Les debouteurs

lundi 11 avril 2016 Commentaires fermés sur Les debouteurs

Ceci est le trente-quatrième texte de la série Néotopies. Ni histoire, ni prédiction, ces textes accompagnent la naissance des néotopies à la façon d’un contrepoint.


Ici l’auteur doit s’interrompre un instant et faire part de son embarras réjoui. Jusqu’à présent, les néotopies se tenaient bien tranquilles chacune dans son compartiment, lequel fournissait le lieu d’une narration possible, fut-elle un peu chaotique. Ou alors elles se fédéraient en réseaux et coalitions où elles semblaient se figer plus que se sublimer et en tout cas ne s’emparaient pas de la totalité de ce qui nous fait souffrir ou jubiler. Certes, il y eut quelques signes avant-coureurs par exemple dans la troupe d’un fantomatique général. Mais maintenant, les néotopies se fondent en de nouveaux magmas sans pour autant perdre leur identité, leurs lieux se multiplient et prétendent se réapproprier l’espace public pour elles toutes. Au passage ils semblent qu’elles aient également pris possession de l’auteur de ces récits fragmentaires. C’est donc dans la brume du présent que doit s’écrire cet épisode. On ne peut même pas s’inspirer de ce qui se serait passé autrefois à cette même date du 42 mars. Certains cherchent des précédents dans Romaine Germinal, mais non, ce qui se passe ne ressemble à rien et à tout à la fois. Rien à faire, il faut écrire dans ce présent de la perception dont le philosophe1 disait : « Il nous faut bien refuser à la conscience perceptive la pleine possession de soi et l’immanence qui exclurait toute illusion ». Renonçons donc à la pleine possession de soi et illusionnons-nous s’il le faut.

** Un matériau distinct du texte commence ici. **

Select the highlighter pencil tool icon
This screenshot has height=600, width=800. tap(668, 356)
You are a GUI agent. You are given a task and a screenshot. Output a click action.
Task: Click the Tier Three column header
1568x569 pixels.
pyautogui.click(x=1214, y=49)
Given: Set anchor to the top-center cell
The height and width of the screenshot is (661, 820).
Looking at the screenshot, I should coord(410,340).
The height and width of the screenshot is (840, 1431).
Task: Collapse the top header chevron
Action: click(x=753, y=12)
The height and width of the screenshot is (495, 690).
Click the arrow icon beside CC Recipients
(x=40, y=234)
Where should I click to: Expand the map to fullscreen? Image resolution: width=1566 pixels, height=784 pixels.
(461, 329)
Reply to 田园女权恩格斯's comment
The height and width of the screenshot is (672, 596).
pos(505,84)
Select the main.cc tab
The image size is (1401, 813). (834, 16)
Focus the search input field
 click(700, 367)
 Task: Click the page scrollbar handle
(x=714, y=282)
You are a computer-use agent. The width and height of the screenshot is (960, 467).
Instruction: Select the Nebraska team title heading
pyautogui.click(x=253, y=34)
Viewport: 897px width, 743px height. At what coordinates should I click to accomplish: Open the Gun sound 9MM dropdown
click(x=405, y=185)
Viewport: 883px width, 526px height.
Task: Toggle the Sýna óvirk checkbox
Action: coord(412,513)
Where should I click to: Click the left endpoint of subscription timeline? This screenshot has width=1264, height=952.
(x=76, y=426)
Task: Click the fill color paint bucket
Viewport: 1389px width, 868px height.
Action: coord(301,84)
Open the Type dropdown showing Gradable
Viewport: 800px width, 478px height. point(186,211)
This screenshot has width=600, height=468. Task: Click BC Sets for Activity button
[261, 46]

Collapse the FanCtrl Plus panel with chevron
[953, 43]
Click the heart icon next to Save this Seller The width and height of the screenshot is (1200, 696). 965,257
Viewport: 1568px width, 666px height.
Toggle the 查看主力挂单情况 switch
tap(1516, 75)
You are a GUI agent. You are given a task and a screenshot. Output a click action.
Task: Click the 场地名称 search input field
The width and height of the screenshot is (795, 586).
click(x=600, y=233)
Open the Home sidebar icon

Les debouteurs sont apparus, ils se sont emparés de la nuit, qui elle-même s’est emparée du jour. Les debouteurs sont debout, ou bien assis sur un sol dur, deux positions également inconfortables à la longue pour les vieux, mais pas grave, pour une fois il y a surtout des jeunes, et les vieux redécouvrent assez vite les vertus du tabouret pliant. Les debouteurs déboutent pas mal. Au début, les déboutés ont pris ça à la rigolade. Non mais quoi, qu’est ce qu’ils s’imaginent ces rigolos, ne savent même pas qu’il y a un monopole de l’usage légitime du déboutage, qu’il s’agisse de droit d’asile, des allocations chômage, de revenu de solidarité conditionnel, du temps de parole dans les médias, de la candidature aux élections ou de la contribution aux constitutions. Et ils prétendent débouter des ministres, des banquiers, des chefs de parti ou de savants doctrinaires de la post-démocratie. Pourtant se passe un truc bizarre. Quand après un vote confus dans une assemblée générale nocturne, on décide de débouter l’un de ces oligarques, de curieux troubles se manifestent chez lui. Pas seulement des troubles à l’ordre public. De vagues doutent qui crispent l’intestin. On prétend qu’un ministre a demandé à son chauffeur de lui confirmer que le gouvernement était toujours en place. Du coup, ils en rajoutent dans les coups de menton et l’air sûr de soi.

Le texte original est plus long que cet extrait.